===== MATERIAL PROVIDED =====

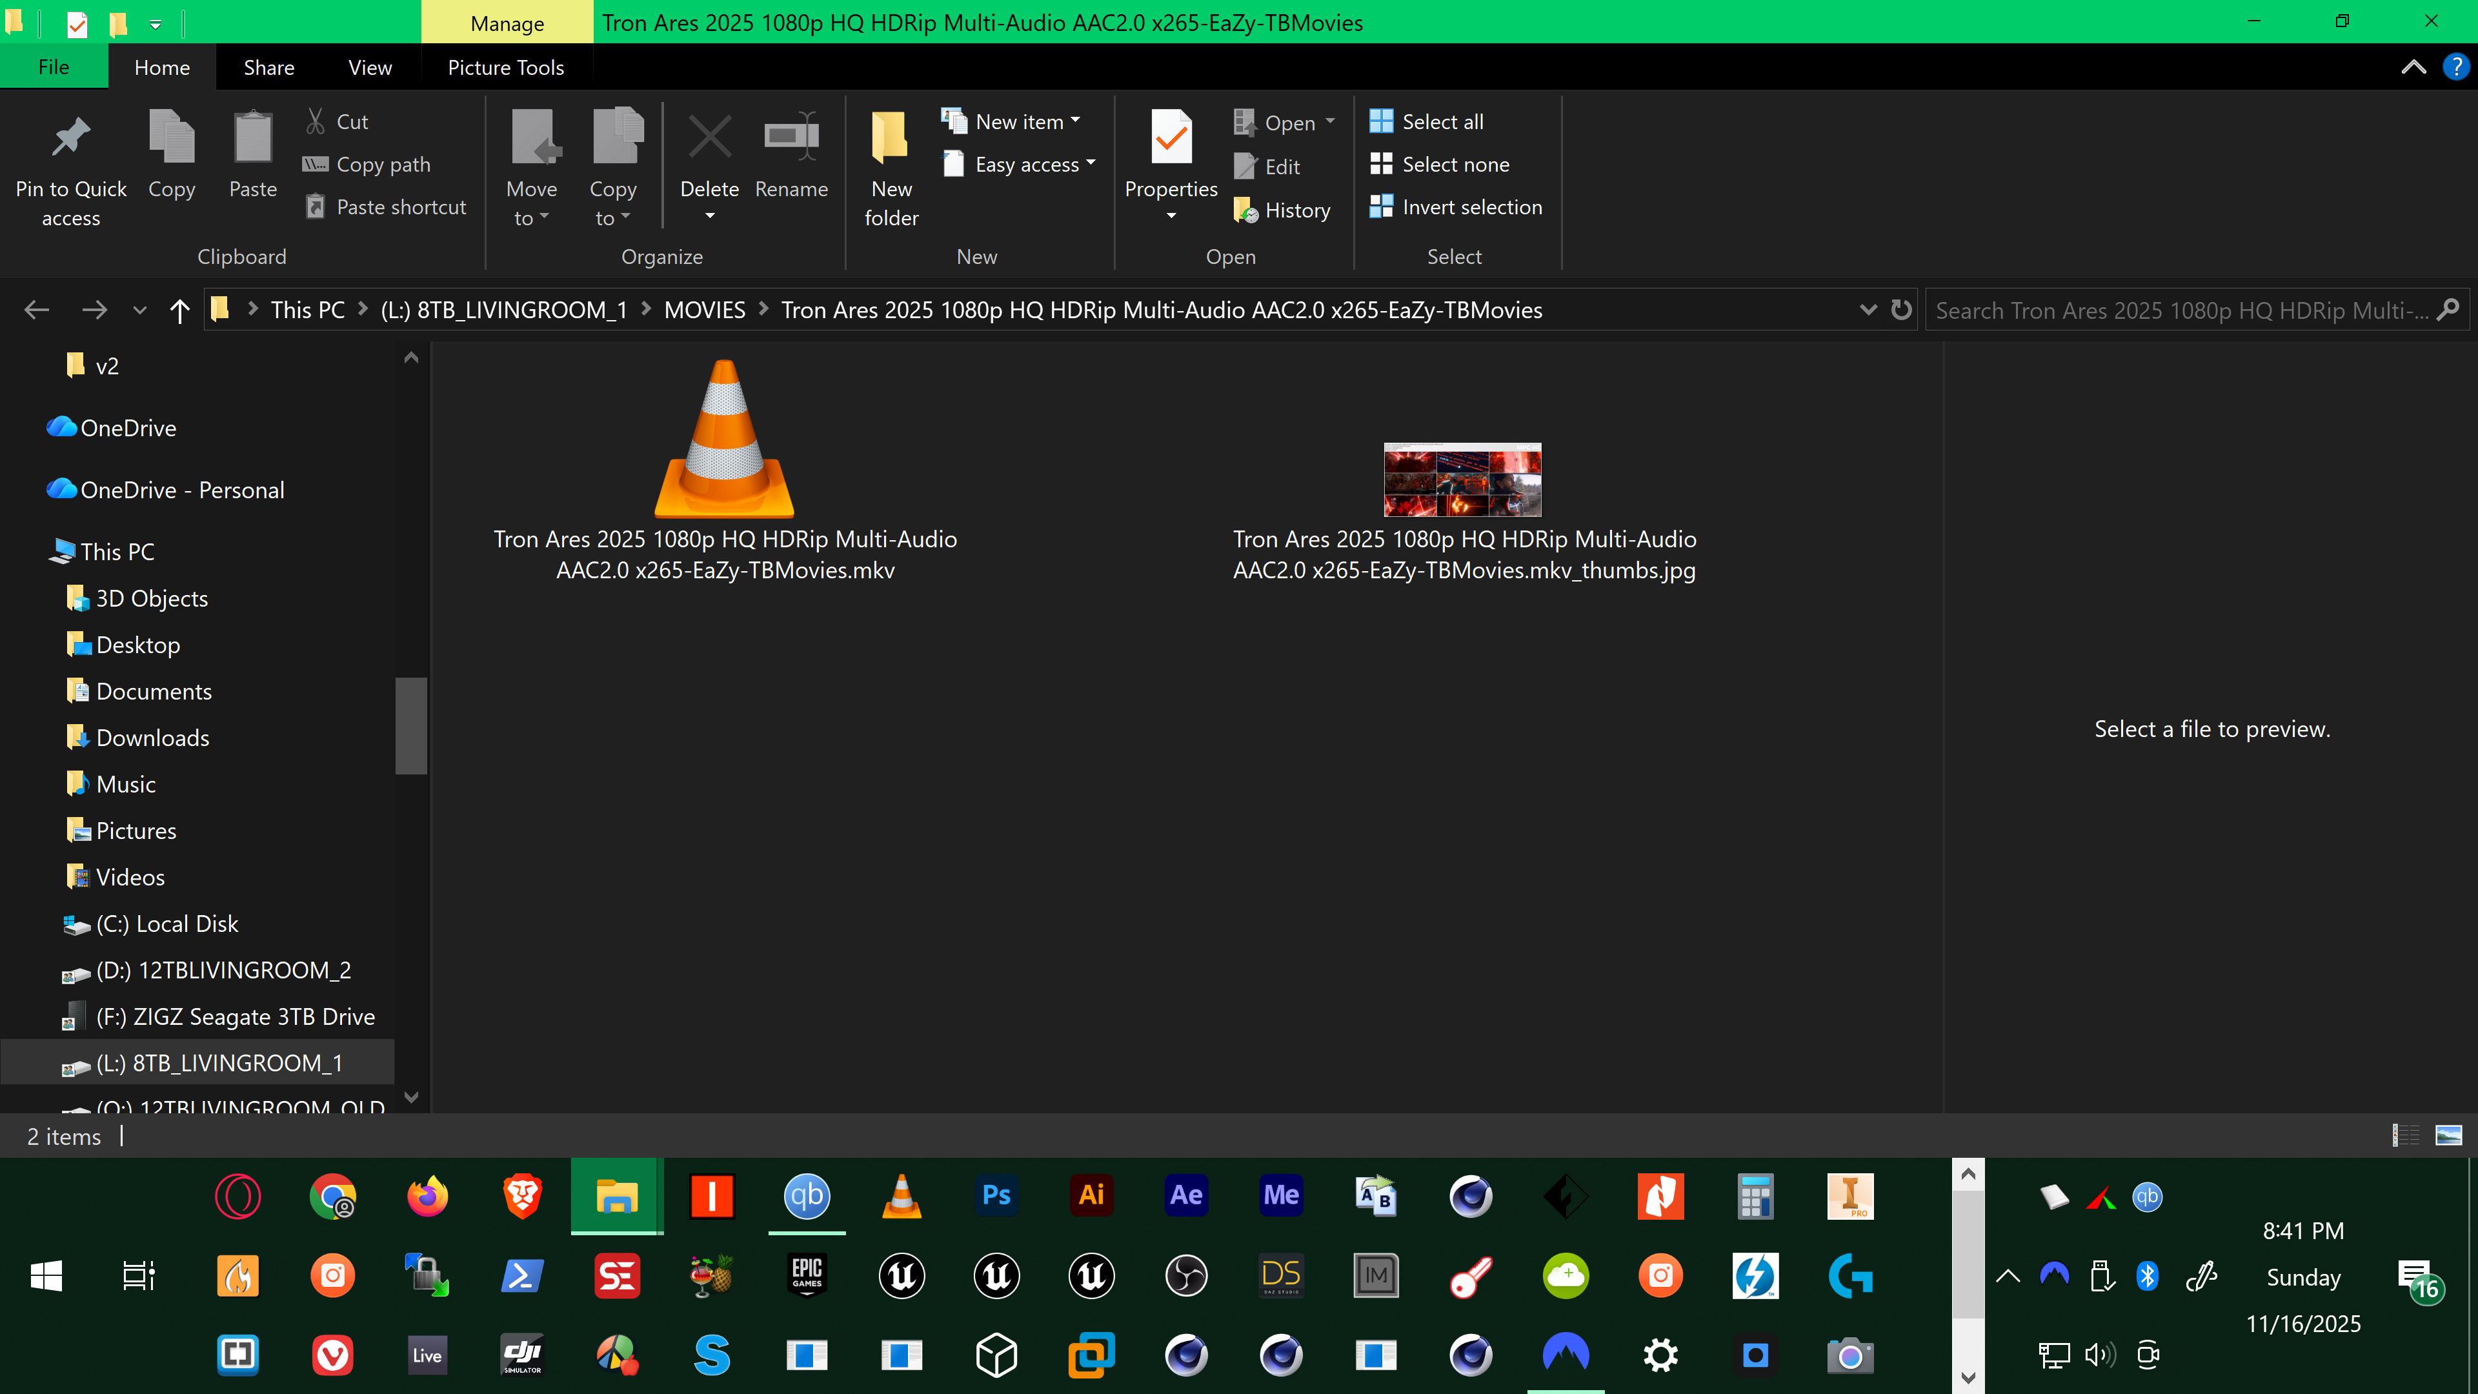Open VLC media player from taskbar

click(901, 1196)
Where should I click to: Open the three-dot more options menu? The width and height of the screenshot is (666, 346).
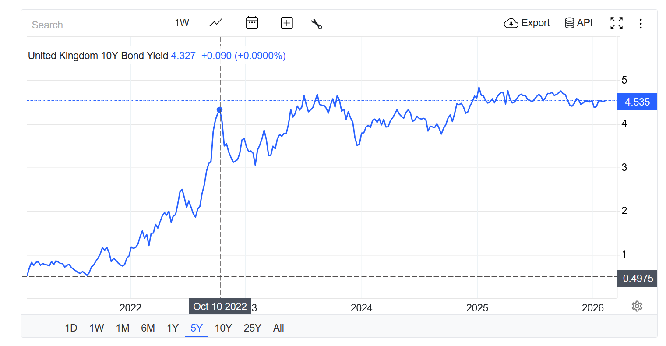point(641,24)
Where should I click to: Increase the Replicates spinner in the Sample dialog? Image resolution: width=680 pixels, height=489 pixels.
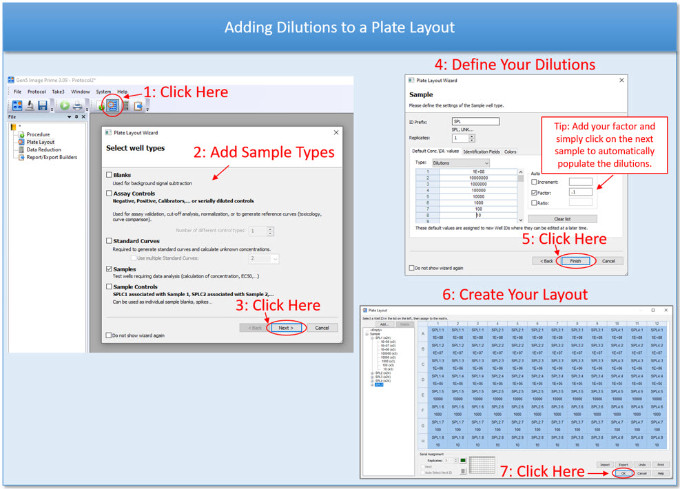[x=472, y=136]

=====
===== MATERIAL PROVIDED =====

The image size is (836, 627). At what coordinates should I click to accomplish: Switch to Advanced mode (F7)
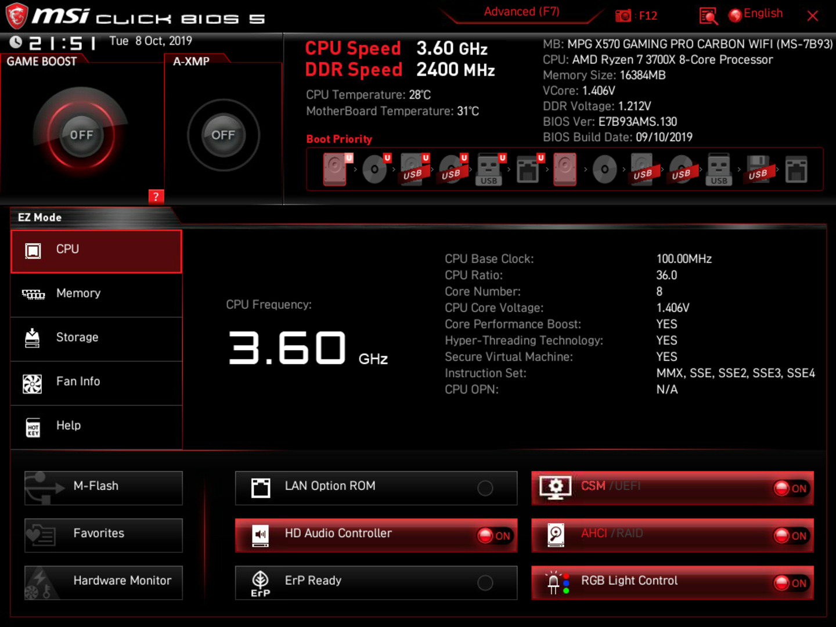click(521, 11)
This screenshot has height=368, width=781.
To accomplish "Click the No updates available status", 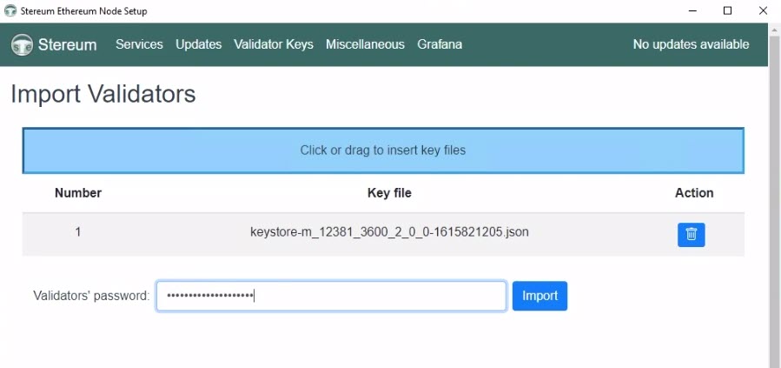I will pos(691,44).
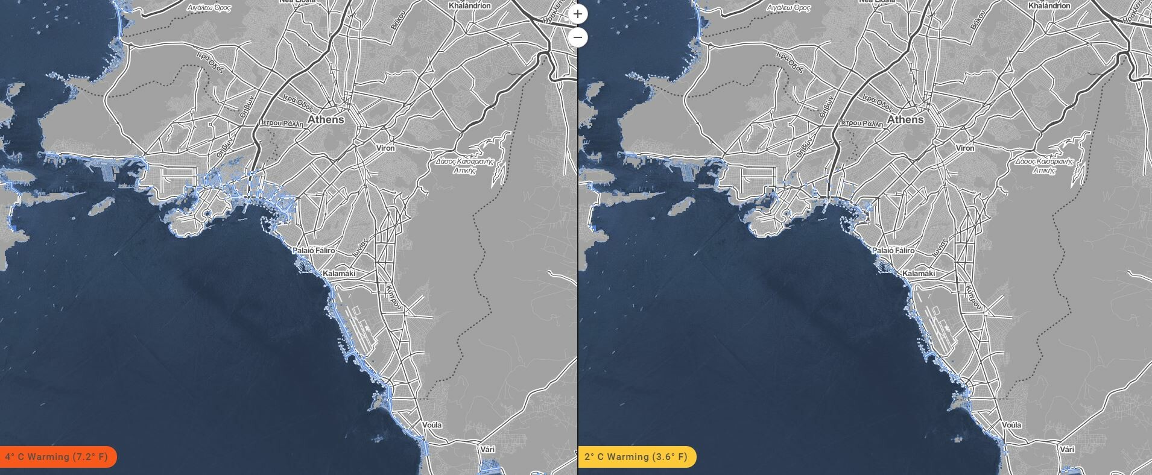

=====

**TASK GOAL:** Copy out the records word for word, from the line containing "Open VLC media player from taskbar" down to the line containing "[x=472, y=136]", with both of those lines included. Leave the pictures out of your copy.

**SOLUTION FOR THIS EXERCISE:**
Open VLC media player from taskbar

click(901, 1196)
Where should I click to: Open the three-dot more options menu? The width and height of the screenshot is (666, 346).
point(641,24)
Where should I click to: Increase the Replicates spinner in the Sample dialog? Image resolution: width=680 pixels, height=489 pixels.
[x=472, y=136]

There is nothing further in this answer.